As you lick your chops in anticipation of the photo finishes, there’s one guy in that one group that is changing the feel on an individual level (with apologies to Todd Helton).

Add this story to the other one billion about Mariano Rivera’s final season. Add Sunday’s final appearance at Yankee Stadium to highlight reel that’ll last longer than Pete Rose Jr.’s MLB career. But soak this one in because there are some important questions you need to answer at the end.

From my perspective as a ultra-sappy, sentimental person that loves baseball and the New York Yankees—in that order—Mariano Rivera’s retirement feels like a sadder day than my college graduation. I feel like Vitamin C and Green Day should be played on loop during Rivera’s final appearance. There’s very few times that baseball fans feel collectively bummed out by a player retiring.

Last year, we saw Chipper Jones take his tour around the league, but I don’t think he had the cache of Mariano Rivera, Jamie Shoemaker may disagree. Ken Griffey Jr. bounced around and the report of him falling asleep in the clubhouse caused a few people to pop off their rose-colored glasses. There are a few other names that you can throw in there that are Hall-of-Fame worthy, but not on the level of Rivera. We have to go back to 2001 when Cal Ripken Jr. and Tony Gwynn said their goodbyes.

They both took their tour around the league with Ripken Jr. being voted to the All-Star team where he hit a homer in his final game. It also gave us the only endearing moment of Alex Rodriguez’s career when he forced Ripken Jr. to shortstop one last time.

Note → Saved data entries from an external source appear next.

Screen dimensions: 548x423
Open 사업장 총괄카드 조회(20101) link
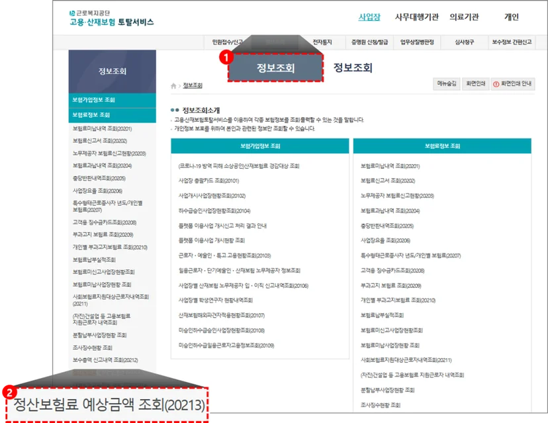(x=208, y=181)

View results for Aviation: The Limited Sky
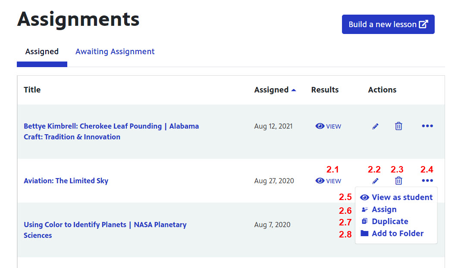[328, 181]
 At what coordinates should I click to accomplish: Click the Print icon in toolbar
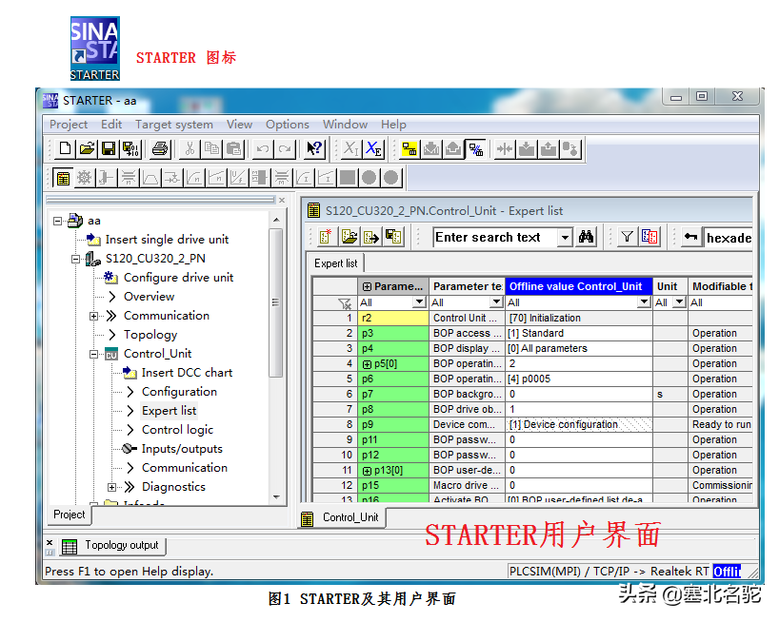(x=160, y=148)
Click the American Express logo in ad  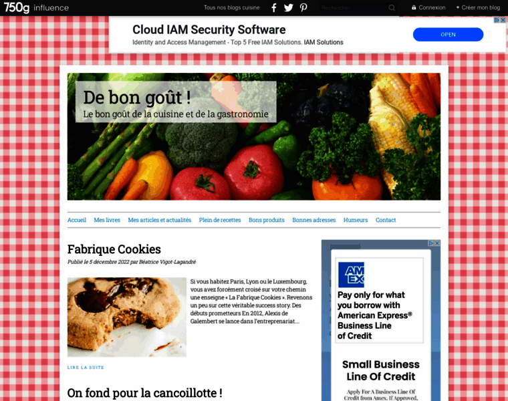point(351,275)
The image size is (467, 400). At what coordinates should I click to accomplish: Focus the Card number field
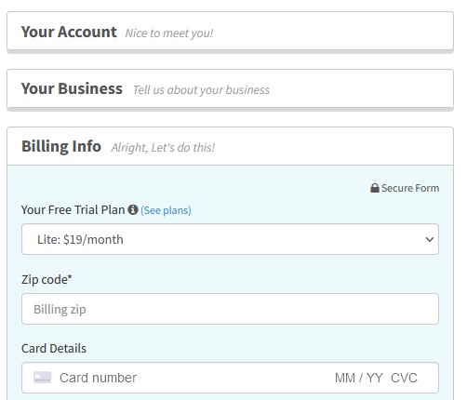(x=98, y=378)
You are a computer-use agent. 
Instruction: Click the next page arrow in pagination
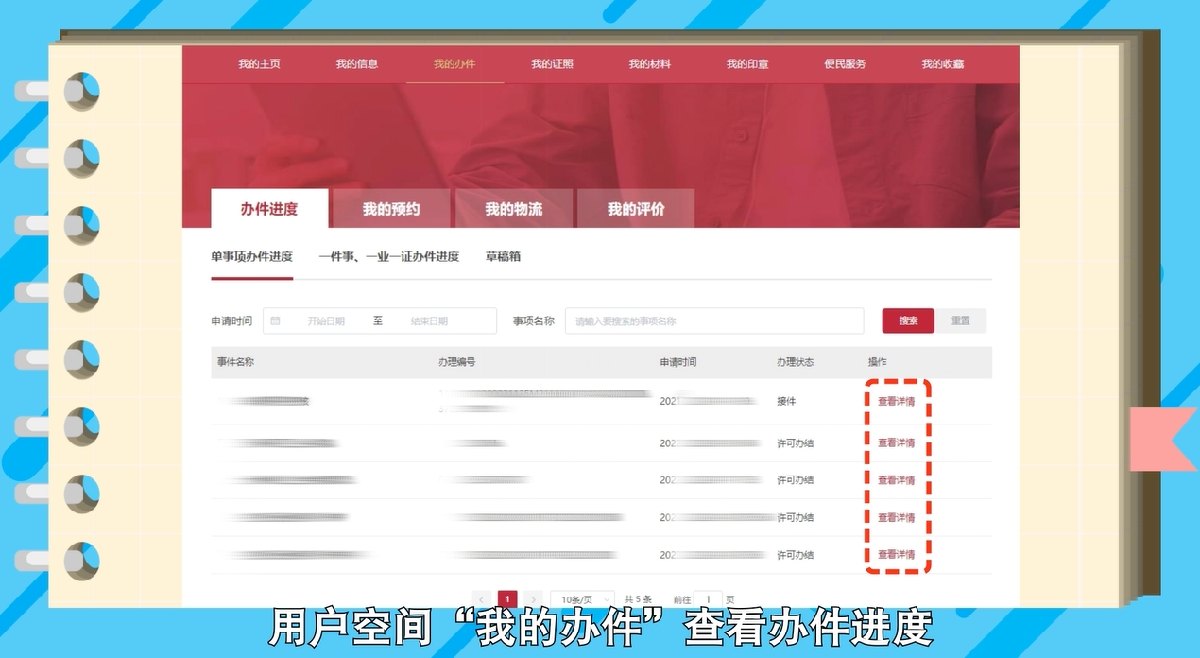[x=534, y=599]

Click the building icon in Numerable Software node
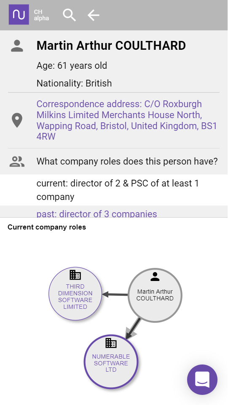(111, 343)
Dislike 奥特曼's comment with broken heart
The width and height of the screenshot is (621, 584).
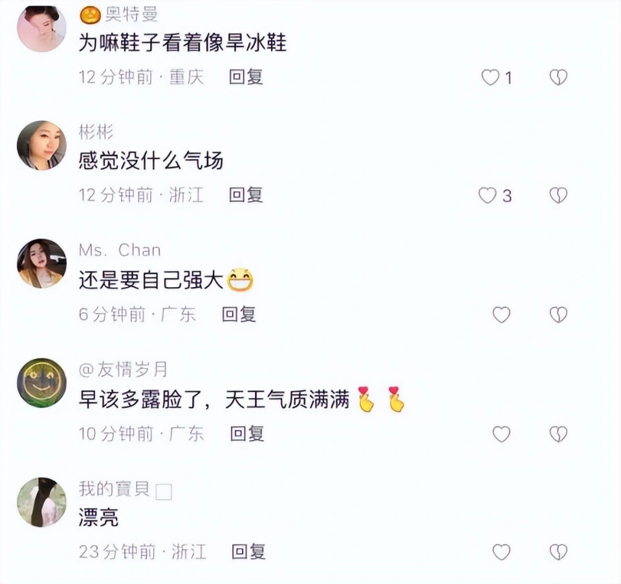click(x=558, y=77)
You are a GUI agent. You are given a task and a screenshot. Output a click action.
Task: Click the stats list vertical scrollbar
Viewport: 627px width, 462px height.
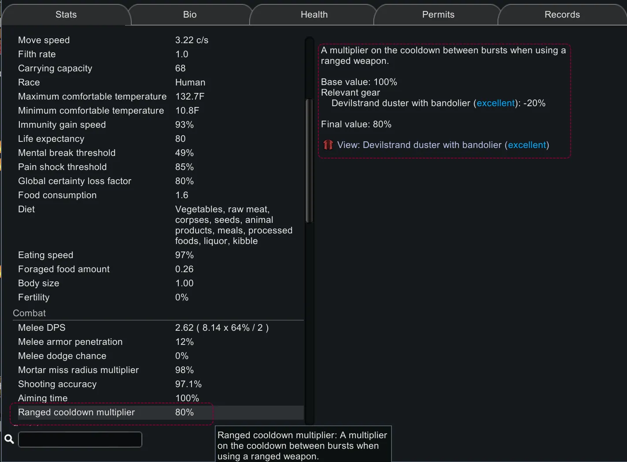(x=309, y=161)
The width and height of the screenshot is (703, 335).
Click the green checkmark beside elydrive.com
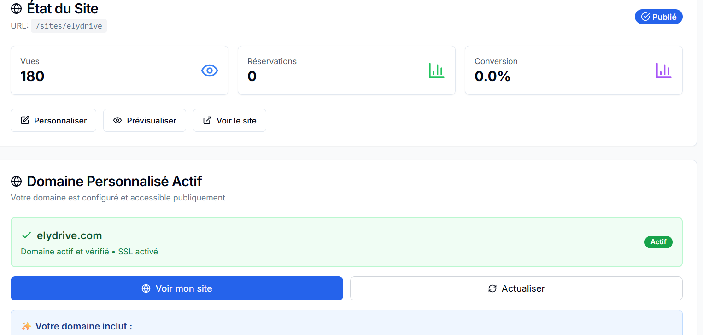pos(26,235)
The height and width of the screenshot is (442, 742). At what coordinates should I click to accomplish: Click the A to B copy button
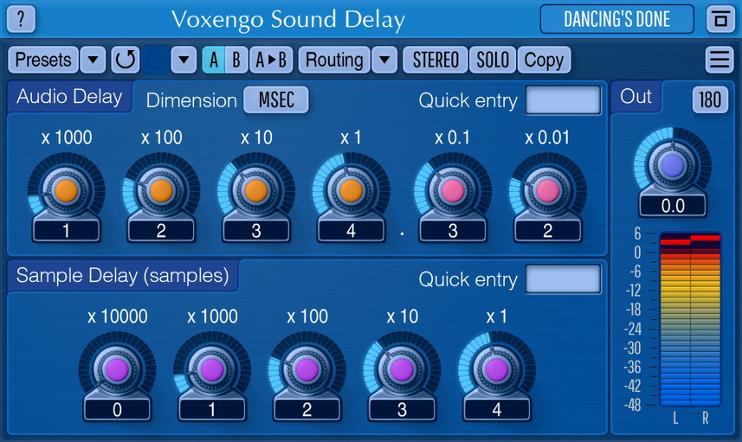(x=271, y=60)
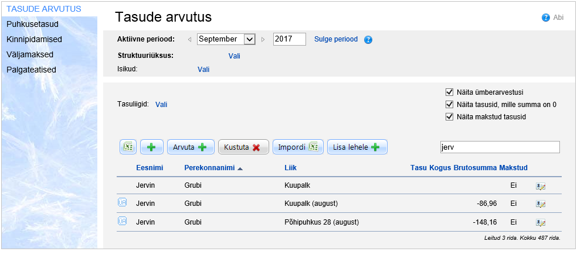The width and height of the screenshot is (584, 255).
Task: Click ÜA icon on Põhipuhkus 28 row
Action: (x=123, y=222)
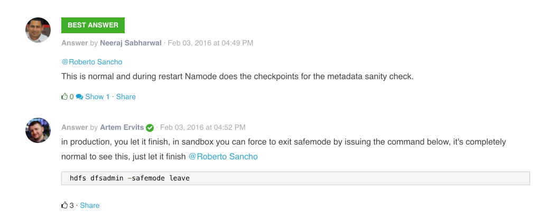Click the green BEST ANSWER badge
Image resolution: width=558 pixels, height=220 pixels.
pyautogui.click(x=93, y=25)
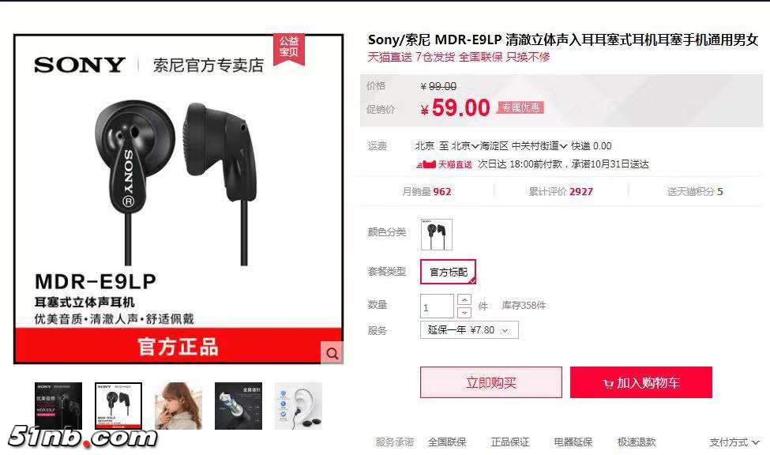Image resolution: width=770 pixels, height=455 pixels.
Task: Click the 公益宝贝 red ribbon badge
Action: [289, 48]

Quick tangent: I’m still upset by the way Gwynn was treated. The All-Star Game was an even more useless exhibition back in 2001 and Gwynn was not placed on that team by the fans, coaches or MLB. That was a huge oversight that still bugs me today.

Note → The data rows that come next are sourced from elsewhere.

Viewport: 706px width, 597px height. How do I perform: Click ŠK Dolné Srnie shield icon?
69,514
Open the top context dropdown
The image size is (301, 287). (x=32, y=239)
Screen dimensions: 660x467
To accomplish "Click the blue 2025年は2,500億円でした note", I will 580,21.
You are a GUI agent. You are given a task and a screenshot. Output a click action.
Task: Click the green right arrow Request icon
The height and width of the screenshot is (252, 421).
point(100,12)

Fitting tribute from any team for Mariano Rivera.

Which brings me back to the bon voyage of Rivera and how we need to enjoy his final moments of greatness. The “we’ll never see another as good as him” argument is dumb to me because we don’t know what’s in store. That’s the beauty of sports. But we do know greatness in front of us and while we’ve had the year to reflect on what Mariano Rivera truly meant to baseball, pitching and his position the argument has just begun on his true place in history.

It’s fair to say that Rivera’s place is set in stone as the greatest relief pitcher ever, but the argument for greatest pitcher is still one that is back-and-forth. How about arguing for greatest player ever? Seems crazy, right?

I’d agree that a pitcher of any variety can’t be the greatest of baseball player ever. But if the Hall of Fame is the standard-bearer, then by percentage of votes, Tom Seaver and Nolan Ryan are the greatest players who ever laced up the spikes. At 98.8 percent of the vote, these two garnered the highest vote percentage with Ryan receiving 491 to Seavers’ 425. Ripken’s 537 votes out of a potential 545 place his 98.5 percent as the greatest position player of all time. With all due respect, that’s not a name that would come up when talk about the G.O.A.T.

So now how do you think the all-time leader in saves, a guy with a 0.70 career post-season ERA, 16 series clinching finishes and five World Series rings stacks up when it comes to the notoriously crotchety voters? Could he be the first player with 100 percent of the votes? Or will another writer find this as an opportunity to “make a statement” and not vote for him because nobody is perfect in the eyes of the baseball gods?

Whatever the outcome, I look forward to that argument and ensuing media meltdown. But don’t rush it. Enjoy this last week of his career because there will be no Ray Lewis-esque swansong. Our last moment of the greatest post-season pitcher ever doing what he does best was nearly three years ago. At that point in time we had no idea that that was the end, but this week we can soak in greatness of a person and player truly deserving to be the last to wear No. 42.